去年の9月開店だというのに、早くも質が極めて高くないと仕入れないという姿勢が理解されている。な
仕入れは、下関の市場だけでなく、小倉や福岡にも足を伸ばす。
現在店は不定休であるが、無休に近い。
それは「予約をいただければ、必ず店は開けます。休みません。
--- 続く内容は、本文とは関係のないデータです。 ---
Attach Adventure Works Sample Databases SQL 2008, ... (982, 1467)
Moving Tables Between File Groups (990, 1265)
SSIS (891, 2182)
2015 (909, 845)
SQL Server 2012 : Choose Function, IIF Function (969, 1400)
ただここ2週間は、予約はいただいていないので、休んでますが(笑)」。
目標は明確て、もっとやりたいこともあるが、一人でやっているので、限界もある。
寿司は、まだまだなこともある。
でも彼は、きっと花を咲かすだろう。
変態の片鱗から成長を遂げるだろう。
そして桜のように満開して、人々を魅了する寿司屋になるだろう。
下関「鮨 桜鱗」にて。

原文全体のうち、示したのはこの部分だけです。